He’s silent. Lily peeks over the stack of reports on her lap and sees his gaze trained again on the newspaper.
Lily takes a deep breath. “James, I’m—”
“—no, don’t,” he interrupts, contrite. “I’m sorry. I’ve never told you before, but I want to say, I want you to know, I’m sorry for everything. The posturing and the prancing about, and worst of all, asking you out like that in front of everyone after what I did.”
He looks genuinely sorry, and Lily feels even worse.
“You don’t need to say that,” she says weakly.
“No, I do,” James says, a determined gleam in his eye. “I owe it to you. You probably think I’m immeasurably vain, making fun of Duke like that when I was no better than him.”
“You were worse, actually,” she blurts out, and slaps a hand over her mouth. “Shit! Sorry.”
James winces. “Ah, well, I deserved that.” He smiles thinly. “At least he has a chance.”
Lily bites her lip. If anyone had a chance, anyone at all, it would be James. James then was maddening and infuriating and pissed her off more than anyone else… but he made her feel alive like no other. He made her competitive, he made her heart race, he made her animated like no one else could.
And James now…
She watches as he runs a nervous hand through his hair, his Quidditch jumper stretching over his torso. He does have nice arms, doesn’t he?
Lily tears her guilty eyes away from him, fiddling with the reports she hasn’t once touched since picking them up.
You have a chance, she thinks. Do I have a chance?
Instead, she says, “I don’t fancy Finneas Duke.”
Out of the corner of her eye, Lily sees the studying fifth-year pack up his scrolls and head up the stairs to his dormitory. They’re completely alone now, and she wishes she could revel in it at all — fluff her ego, hope, pine, want.
“I know,” James sighs, and sinks back into his armchair. “You don’t like desperation.”
She can’t read him. Why can’t she read him?
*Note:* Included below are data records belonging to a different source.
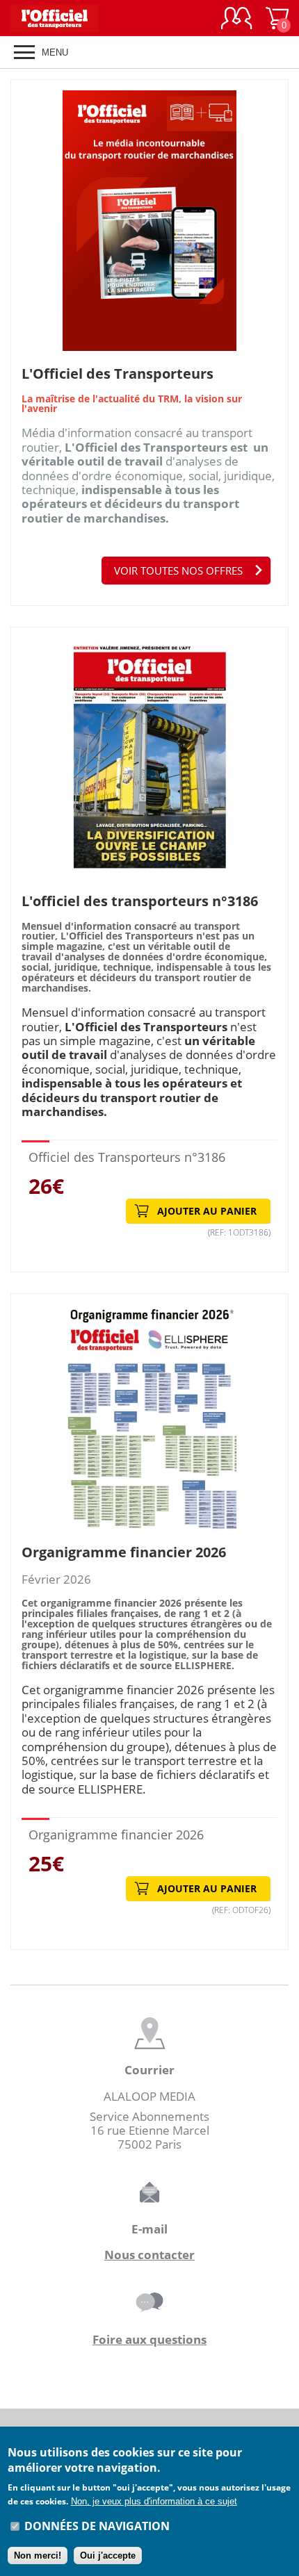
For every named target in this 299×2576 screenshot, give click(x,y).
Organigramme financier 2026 (124, 1551)
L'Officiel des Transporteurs (117, 373)
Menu (55, 52)
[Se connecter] (236, 18)
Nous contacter (149, 2255)
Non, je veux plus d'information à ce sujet (154, 2501)
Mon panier (284, 25)
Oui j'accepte (108, 2555)
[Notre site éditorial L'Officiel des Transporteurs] (62, 18)
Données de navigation (97, 2526)
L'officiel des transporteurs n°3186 (140, 900)
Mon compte (236, 18)
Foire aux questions (149, 2339)
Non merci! (37, 2555)
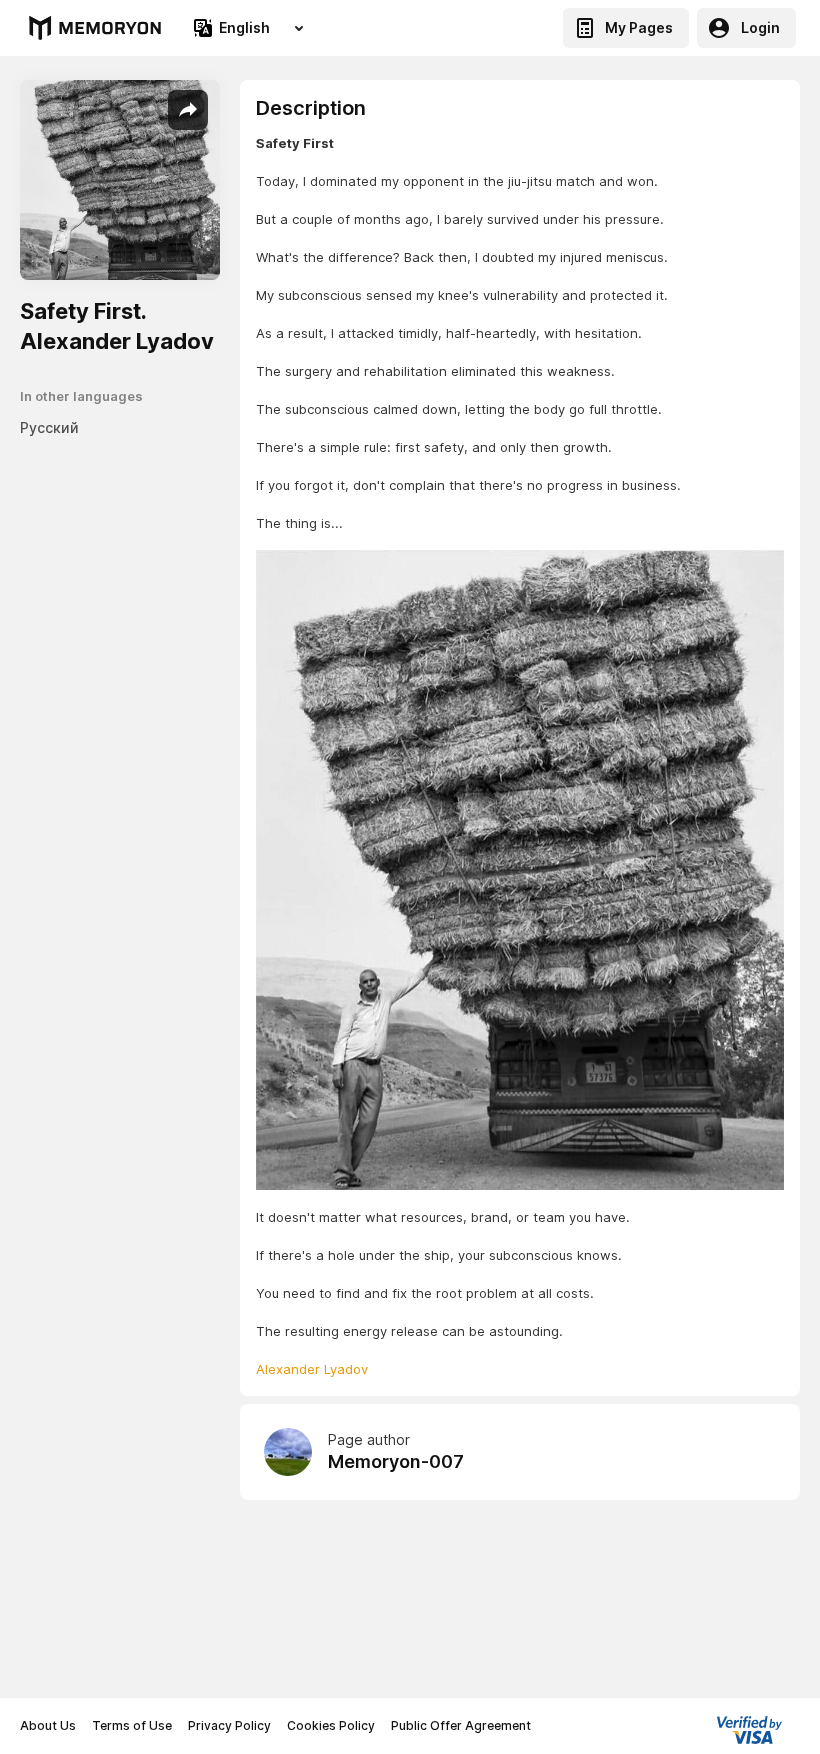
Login (760, 27)
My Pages (639, 27)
James Potter is supposed to be an open book, but his impassive gaze isn’t telling her anything.
“What does that mean?” she asks, baffled. Desperation?
“Just that you wouldn’t like guys who throw themselves at you,” says James. “I don’t blame you. It’s tacky.”
Lily blinks at him. “I... don’t think I’ve ever had a guy throw themselves at me?”
He looks almost frustrated, then resigned; Lily is just more confused.
“Evans, I’m right here,” he says wryly. “You don’t need to spare my feelings.”
Her cheeks warm. “I never thought of it like that. I don’t think you were throwing yourself at me.”
If anything, she thought the opposite. She thought him so vain that he’d embarrass her in front of everyone just to lark about. She deemed his brief infatuation with her superficial and conditional. Really, she assumed he would forget about it as soon as they went on summer break.
James stares at her. “Right,” he says. “Sure.”
“Really!” she insists.
A muscle ticks in his jaw, and he says tightly, “I was half in love with you, Lily, and not very subtle about it.”
“Oh,” she murmurs. Just when she thought it couldn’t get worse. Half in love? Merlin. Lily tries desperately to hide what the words do to her. Her face twists and her heart pinches, and if he half-loves her, then she half-hates herself for missing her chance. “I… didn’t know.”
His lips thin. “How? I always acted like a prat around you.”
“I thought you were just a prat all the time!” she cries, throwing up her hands.
James grimaces at that. “Well, I was awful at flirting, but surely you could tell something was up when my voice always deepened around you? Really, I was embarrassingly obvious.”
“Sometimes I noticed,” she admits. “But it never struck me as desperate.”
“I asked you out after OWLs—”
“—Well, I had bigger worries that day,” she mutters.
“And I always asked Remus to put in a good w—”
“Why are you doing this?” Lily blurts. “Why are we arguing about years-old grudges right now?”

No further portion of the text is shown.